- Born: May 21, 1961 (age 65)
- Education: University of North Dakota Northwestern University, Kellogg School
- Occupation: Financial Services Businessperson

= Marten Hoekstra =

American business executive (born 1961)

Marten Hoekstra (born May 21, 1961) is an American business executive in the financial industry.

==Business career==
Marten Hoekstra’s career at UBS AG and PaineWebber, which began in 1982 as a financial advisor trainee, included executive leadership roles in the United States and Switzerland. In July 2005, five years after PaineWebber was acquired by UBS, Hoekstra was named Head of the Wealth Management business in the US. He was subsequently appointed CEO of Wealth Management Americas (WMA) with oversight for approximately $700 billion in client assets and 18,000 employees as well as Deputy CEO of Global Wealth Management & Business Banking. Hoekstra was a member of UBS AG's Group Executive Board.

Subsequently, Marten became CEO of Emerging Global Advisors, a start-up ETF firm specializing in Emerging Market equities which sold in 2016 to Columbia Threadneedle, the asset management arm of Ameriprise. Hoekstra is Senior Advisor to organizations
involved in financial services in North America, Europe and China including public and private companies.
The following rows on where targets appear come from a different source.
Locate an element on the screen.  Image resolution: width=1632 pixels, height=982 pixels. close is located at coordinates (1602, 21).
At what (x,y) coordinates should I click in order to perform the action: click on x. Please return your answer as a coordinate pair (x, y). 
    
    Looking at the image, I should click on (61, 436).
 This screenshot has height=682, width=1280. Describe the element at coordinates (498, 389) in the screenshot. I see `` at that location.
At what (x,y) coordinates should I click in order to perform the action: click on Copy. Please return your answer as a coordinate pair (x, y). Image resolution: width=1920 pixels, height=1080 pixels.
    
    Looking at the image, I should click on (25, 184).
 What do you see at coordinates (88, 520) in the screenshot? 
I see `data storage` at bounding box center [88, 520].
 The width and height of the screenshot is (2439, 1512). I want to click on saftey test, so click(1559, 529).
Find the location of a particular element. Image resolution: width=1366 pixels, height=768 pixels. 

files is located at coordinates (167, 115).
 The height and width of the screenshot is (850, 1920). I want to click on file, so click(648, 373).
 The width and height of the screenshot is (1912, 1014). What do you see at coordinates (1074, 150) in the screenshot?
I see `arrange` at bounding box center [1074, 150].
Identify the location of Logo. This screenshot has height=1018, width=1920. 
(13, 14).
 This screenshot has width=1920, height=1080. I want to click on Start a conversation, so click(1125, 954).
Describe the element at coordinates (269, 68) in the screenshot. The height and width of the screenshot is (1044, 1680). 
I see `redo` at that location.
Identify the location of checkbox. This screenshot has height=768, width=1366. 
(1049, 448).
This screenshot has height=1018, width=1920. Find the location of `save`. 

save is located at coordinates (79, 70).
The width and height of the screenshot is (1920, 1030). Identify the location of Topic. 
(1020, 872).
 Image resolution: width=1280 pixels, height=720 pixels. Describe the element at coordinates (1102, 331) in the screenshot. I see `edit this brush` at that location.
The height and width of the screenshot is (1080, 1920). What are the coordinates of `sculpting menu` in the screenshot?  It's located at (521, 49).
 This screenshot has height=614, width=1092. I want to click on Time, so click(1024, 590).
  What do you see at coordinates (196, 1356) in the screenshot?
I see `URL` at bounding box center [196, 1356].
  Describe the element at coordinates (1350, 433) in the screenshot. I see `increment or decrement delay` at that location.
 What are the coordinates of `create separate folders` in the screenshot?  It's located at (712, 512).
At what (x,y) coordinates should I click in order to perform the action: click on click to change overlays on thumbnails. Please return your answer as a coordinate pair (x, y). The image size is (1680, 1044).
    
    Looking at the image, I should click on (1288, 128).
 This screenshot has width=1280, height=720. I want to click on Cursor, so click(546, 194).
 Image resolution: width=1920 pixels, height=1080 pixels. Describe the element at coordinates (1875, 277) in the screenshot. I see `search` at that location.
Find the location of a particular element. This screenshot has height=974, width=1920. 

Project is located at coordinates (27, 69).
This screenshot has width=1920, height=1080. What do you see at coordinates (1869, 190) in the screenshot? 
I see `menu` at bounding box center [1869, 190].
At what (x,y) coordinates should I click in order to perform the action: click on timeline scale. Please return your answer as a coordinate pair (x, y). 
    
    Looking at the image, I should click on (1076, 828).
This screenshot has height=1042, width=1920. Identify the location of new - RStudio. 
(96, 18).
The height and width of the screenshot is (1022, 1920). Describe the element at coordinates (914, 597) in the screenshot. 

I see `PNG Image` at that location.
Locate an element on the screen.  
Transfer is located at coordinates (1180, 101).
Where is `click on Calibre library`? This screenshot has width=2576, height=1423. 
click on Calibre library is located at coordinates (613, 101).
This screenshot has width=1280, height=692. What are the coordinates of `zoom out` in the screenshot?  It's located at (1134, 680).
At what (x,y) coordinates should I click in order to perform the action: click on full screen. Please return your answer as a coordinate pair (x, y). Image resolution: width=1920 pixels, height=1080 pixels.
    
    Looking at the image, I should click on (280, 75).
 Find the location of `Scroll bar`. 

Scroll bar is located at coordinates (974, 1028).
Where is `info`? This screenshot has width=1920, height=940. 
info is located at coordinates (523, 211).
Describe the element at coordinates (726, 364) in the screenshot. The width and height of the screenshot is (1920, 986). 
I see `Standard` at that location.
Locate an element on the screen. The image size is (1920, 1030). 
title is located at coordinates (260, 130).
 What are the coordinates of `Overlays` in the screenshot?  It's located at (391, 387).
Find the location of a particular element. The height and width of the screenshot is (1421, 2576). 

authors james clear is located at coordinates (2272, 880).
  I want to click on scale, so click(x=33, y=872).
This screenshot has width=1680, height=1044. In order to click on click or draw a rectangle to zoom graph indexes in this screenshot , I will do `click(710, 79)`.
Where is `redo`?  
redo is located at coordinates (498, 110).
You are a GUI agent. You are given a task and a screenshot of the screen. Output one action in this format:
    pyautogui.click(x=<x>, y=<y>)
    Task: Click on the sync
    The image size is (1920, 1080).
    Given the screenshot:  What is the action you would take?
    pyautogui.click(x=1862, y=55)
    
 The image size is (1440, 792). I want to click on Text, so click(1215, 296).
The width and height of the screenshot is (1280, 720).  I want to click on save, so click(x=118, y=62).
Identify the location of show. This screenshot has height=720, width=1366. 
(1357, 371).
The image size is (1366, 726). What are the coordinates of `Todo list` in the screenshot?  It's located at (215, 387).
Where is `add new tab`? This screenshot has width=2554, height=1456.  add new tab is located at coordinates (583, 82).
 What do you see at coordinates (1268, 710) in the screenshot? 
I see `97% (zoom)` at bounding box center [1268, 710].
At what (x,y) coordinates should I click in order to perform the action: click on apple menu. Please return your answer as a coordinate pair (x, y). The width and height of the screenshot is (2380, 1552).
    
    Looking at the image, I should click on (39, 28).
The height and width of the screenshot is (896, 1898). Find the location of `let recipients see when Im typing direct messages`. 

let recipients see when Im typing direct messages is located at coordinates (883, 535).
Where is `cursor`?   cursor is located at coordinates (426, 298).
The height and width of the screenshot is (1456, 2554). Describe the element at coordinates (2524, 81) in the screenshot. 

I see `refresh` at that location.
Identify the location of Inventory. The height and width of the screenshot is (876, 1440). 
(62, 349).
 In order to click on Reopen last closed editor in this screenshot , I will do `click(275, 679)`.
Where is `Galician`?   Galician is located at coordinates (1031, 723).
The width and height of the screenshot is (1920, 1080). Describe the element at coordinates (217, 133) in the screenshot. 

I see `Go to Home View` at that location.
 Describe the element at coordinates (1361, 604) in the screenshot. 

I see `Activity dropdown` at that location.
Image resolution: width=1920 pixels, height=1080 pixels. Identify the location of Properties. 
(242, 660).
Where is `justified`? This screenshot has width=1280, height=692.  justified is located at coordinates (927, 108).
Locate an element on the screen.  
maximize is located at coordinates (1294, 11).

==Education & Affiliations==
Hoekstra previously served as a Director of the Securities Industry and Financial Markets Association (SIFMA). He graduated from the University of North Dakota with a bachelor's degree in Political Science and earned a Masters in Business Administration from Kellogg Graduate School of Management at Northwestern University.

==Civic Activities==
Hoekstra serves on the board of Prison Fellowship Ministries and the Zurich International School Foundation, and the University of North Dakota Alumni Association and Foundation where he is the Chair of the Investment Committee.